Zwei Strafverfahren nach Angriffen auf einen Pressevertreter am Rande von PEGIDA-ähnlichen Versammlungen in Rathenow wurden jetzt durch die Strafverfolgungsbehörden eingestellt. Den Beschuldigten waren die Straftaten zwar im Wesentlichen nachgewiesen, aber aufgrund des geringen Schadens von einer strafrechtlichen Verfolgung abgesehen worden. Komplett ohne Konsequenzen schieden die mutmaßlichen Täter jedoch nicht aus dem Strafverfahren aus. Beide müssen dreistellige Geldbeträge zahlen, damit die Einstellung auch tatsächlich rechtswirksam wird.

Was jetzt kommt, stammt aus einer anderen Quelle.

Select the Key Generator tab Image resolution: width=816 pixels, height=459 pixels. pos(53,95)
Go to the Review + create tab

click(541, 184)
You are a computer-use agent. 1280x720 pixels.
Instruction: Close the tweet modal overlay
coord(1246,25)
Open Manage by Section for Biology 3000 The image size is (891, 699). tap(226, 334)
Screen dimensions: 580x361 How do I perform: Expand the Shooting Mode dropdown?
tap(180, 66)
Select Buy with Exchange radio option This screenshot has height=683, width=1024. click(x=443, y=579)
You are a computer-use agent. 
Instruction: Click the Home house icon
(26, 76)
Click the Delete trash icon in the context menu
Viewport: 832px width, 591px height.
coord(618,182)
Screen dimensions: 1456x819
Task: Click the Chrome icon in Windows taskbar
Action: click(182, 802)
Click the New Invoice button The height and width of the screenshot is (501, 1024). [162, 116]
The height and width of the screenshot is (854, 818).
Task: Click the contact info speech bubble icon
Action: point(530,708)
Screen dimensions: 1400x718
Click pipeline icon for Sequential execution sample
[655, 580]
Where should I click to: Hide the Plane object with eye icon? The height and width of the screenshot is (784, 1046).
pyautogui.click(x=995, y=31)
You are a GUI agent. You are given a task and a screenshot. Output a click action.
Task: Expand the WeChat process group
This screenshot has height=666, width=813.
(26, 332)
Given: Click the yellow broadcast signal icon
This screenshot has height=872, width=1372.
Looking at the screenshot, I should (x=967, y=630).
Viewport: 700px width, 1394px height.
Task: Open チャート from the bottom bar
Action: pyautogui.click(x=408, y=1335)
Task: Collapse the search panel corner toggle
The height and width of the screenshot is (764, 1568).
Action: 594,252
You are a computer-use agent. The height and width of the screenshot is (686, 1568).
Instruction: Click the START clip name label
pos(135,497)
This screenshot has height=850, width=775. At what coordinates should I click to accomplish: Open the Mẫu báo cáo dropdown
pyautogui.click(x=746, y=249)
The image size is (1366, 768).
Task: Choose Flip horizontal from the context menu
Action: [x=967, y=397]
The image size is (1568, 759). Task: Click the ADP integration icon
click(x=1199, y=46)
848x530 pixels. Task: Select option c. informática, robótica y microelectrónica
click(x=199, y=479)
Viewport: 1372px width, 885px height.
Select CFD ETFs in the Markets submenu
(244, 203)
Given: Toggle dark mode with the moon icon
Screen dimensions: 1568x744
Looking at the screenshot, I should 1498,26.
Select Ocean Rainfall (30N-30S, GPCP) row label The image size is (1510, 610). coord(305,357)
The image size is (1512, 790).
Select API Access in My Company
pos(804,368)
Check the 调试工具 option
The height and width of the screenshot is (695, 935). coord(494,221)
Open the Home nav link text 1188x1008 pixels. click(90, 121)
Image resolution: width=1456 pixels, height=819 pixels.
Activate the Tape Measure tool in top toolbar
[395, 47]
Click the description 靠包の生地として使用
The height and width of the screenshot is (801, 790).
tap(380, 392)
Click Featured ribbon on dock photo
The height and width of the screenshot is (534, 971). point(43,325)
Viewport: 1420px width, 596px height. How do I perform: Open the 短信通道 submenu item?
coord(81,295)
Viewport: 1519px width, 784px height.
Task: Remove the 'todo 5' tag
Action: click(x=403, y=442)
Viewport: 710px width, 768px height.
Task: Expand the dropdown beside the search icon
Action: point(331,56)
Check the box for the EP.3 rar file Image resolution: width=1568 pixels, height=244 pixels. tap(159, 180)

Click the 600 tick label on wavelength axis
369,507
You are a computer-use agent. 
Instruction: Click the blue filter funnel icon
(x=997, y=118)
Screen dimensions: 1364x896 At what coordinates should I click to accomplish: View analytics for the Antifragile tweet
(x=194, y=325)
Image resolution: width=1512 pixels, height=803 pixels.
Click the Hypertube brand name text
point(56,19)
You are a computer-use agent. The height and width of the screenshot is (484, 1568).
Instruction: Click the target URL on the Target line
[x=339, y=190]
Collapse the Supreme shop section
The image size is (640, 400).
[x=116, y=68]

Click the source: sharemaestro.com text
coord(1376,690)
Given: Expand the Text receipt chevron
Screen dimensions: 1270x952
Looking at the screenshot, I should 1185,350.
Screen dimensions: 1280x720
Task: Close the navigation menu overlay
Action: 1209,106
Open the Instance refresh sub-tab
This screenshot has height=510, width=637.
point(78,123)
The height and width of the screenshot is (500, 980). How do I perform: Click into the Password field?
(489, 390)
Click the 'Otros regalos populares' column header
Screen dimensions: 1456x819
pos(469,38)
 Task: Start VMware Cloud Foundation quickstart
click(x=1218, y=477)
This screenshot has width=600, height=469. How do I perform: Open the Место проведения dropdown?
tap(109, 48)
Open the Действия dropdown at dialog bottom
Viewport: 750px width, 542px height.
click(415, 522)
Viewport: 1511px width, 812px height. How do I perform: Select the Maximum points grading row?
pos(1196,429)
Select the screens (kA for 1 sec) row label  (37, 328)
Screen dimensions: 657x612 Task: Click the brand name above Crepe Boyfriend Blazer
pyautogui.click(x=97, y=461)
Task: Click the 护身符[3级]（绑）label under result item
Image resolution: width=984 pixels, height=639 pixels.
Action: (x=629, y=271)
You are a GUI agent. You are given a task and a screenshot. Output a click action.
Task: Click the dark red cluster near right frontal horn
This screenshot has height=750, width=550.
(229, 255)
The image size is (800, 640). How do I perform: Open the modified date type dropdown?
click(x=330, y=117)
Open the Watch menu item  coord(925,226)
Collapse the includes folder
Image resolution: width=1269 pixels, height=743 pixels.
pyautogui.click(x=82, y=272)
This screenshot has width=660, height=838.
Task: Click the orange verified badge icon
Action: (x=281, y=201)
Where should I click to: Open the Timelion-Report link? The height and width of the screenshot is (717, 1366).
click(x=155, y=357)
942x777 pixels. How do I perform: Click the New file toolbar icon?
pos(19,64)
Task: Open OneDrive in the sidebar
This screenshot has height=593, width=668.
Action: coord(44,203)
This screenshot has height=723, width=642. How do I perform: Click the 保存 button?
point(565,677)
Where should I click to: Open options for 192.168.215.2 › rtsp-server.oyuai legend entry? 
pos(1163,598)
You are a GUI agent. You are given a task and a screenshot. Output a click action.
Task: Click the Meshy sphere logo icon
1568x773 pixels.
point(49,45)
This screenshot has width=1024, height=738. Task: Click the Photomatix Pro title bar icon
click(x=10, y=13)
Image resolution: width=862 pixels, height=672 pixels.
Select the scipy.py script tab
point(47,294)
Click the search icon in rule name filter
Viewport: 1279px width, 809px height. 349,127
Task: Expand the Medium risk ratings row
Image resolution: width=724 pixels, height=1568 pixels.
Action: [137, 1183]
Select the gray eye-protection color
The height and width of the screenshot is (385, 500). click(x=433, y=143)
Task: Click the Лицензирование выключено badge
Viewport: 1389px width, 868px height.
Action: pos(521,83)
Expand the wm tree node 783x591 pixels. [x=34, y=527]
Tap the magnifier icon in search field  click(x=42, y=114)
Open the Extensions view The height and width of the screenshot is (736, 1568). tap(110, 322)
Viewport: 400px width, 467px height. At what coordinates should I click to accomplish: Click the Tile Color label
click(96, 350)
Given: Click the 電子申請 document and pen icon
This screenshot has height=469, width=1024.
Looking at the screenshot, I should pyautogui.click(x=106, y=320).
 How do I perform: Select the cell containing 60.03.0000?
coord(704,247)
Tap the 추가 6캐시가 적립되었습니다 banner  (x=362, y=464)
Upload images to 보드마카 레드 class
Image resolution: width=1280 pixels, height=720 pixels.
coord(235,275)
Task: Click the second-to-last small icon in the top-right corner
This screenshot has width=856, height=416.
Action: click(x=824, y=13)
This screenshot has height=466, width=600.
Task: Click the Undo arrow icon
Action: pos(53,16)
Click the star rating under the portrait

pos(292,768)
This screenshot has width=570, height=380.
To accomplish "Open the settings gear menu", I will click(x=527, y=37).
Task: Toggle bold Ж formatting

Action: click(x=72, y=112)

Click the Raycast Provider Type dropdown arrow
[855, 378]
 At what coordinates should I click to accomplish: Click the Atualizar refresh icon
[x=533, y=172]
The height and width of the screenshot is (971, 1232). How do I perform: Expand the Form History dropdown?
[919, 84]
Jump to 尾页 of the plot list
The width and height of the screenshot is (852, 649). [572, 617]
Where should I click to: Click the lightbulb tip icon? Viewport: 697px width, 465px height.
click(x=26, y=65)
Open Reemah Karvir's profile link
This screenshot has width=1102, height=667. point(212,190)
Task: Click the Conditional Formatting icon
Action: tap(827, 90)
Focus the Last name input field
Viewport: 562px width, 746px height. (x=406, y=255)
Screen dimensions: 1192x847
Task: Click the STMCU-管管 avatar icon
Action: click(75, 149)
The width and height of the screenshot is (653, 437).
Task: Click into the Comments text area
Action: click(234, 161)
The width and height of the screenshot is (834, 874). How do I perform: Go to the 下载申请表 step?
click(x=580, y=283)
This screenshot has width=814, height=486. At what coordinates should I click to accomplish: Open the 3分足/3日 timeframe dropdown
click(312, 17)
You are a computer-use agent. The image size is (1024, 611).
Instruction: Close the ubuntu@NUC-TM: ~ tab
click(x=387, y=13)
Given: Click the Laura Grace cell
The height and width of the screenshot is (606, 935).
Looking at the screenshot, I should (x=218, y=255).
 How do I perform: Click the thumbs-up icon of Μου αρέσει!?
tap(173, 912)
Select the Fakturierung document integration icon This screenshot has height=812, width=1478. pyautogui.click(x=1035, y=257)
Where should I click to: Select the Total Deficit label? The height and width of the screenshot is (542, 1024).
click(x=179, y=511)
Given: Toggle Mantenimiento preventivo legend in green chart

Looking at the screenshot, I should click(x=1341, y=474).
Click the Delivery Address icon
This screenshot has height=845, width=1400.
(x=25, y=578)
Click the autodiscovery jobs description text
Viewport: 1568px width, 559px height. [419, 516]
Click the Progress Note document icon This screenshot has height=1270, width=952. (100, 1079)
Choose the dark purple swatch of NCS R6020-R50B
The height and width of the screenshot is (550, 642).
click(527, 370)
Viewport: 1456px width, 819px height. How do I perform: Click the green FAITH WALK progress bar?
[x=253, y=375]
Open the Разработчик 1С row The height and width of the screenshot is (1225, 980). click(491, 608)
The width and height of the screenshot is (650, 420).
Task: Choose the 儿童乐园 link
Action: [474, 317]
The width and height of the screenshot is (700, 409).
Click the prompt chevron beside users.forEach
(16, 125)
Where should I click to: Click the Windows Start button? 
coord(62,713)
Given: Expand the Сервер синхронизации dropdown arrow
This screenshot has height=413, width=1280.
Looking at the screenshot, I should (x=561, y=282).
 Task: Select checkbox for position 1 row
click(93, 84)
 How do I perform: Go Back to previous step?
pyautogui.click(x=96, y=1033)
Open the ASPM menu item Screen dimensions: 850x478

Strafverfolgungsbehörden ließen Milde walten
In einem Verfahren, welches am Dienstagnachmittag vor dem Amtsgericht Rathenow verhandelt wurde, sah es die Anklagevertretung beispielsweise als erwiesen an, dass der Angeklagte Hans-Joachim T. am 17. November 2015 während einer Auseinandersetzung am Rande einer Versammlung des rechten „Bürgerbündnisses Havelland“ mutwillig ein Teil des Equipments eines Fotografen zerstört habe. Der „besorgte“ Bürger hatte nach der Kamera des Journalisten gegriffen und den Aufsteckblitz abgebrochen. Während das Kameragehäuse der rohen Gewalt trotzte, war der Blitz irreparabel beschädigt. Da sich der Angeklagte, nach der Eröffnung der Verhandlung und der Verlesung der Anklageschrift geständig zeigte und Schadenswiedergutmachung signalisierte, verfügte der Richter die vorläufige Einstellung des Verfahrens. Dem Angeklagten, ein ehemaliger Prokurist aus Hannover, der eigenen Angaben zufolge von Arbeitslosengeld II leben soll, wurde auferlegt, den entstanden, dreistelligen Schaden dem Geschädigten in fünf Raten zu erstatten. Erst danach sei die Einstellung auch rechtskräftig.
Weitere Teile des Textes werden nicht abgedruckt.